(Saved data entries)
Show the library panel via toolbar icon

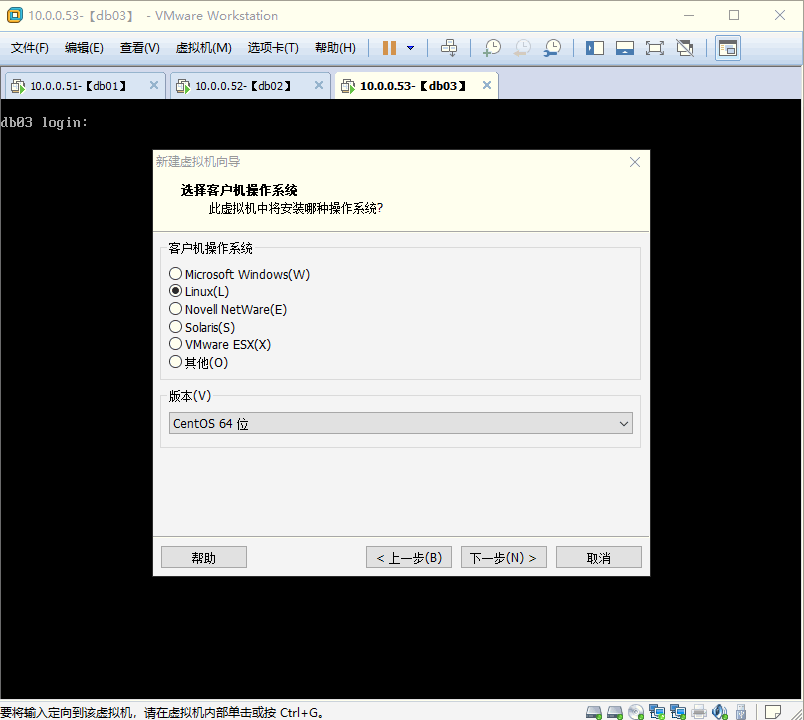pos(594,47)
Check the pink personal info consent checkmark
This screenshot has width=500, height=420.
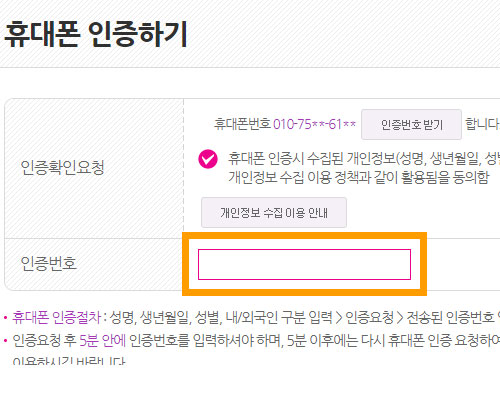pos(208,159)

Exercise aim:
Retype each entry exactly as it appears, excluding any image.

Written answer:
Show the library panel via toolbar icon

pos(594,47)
Check the pink personal info consent checkmark
This screenshot has width=500, height=420.
pos(208,159)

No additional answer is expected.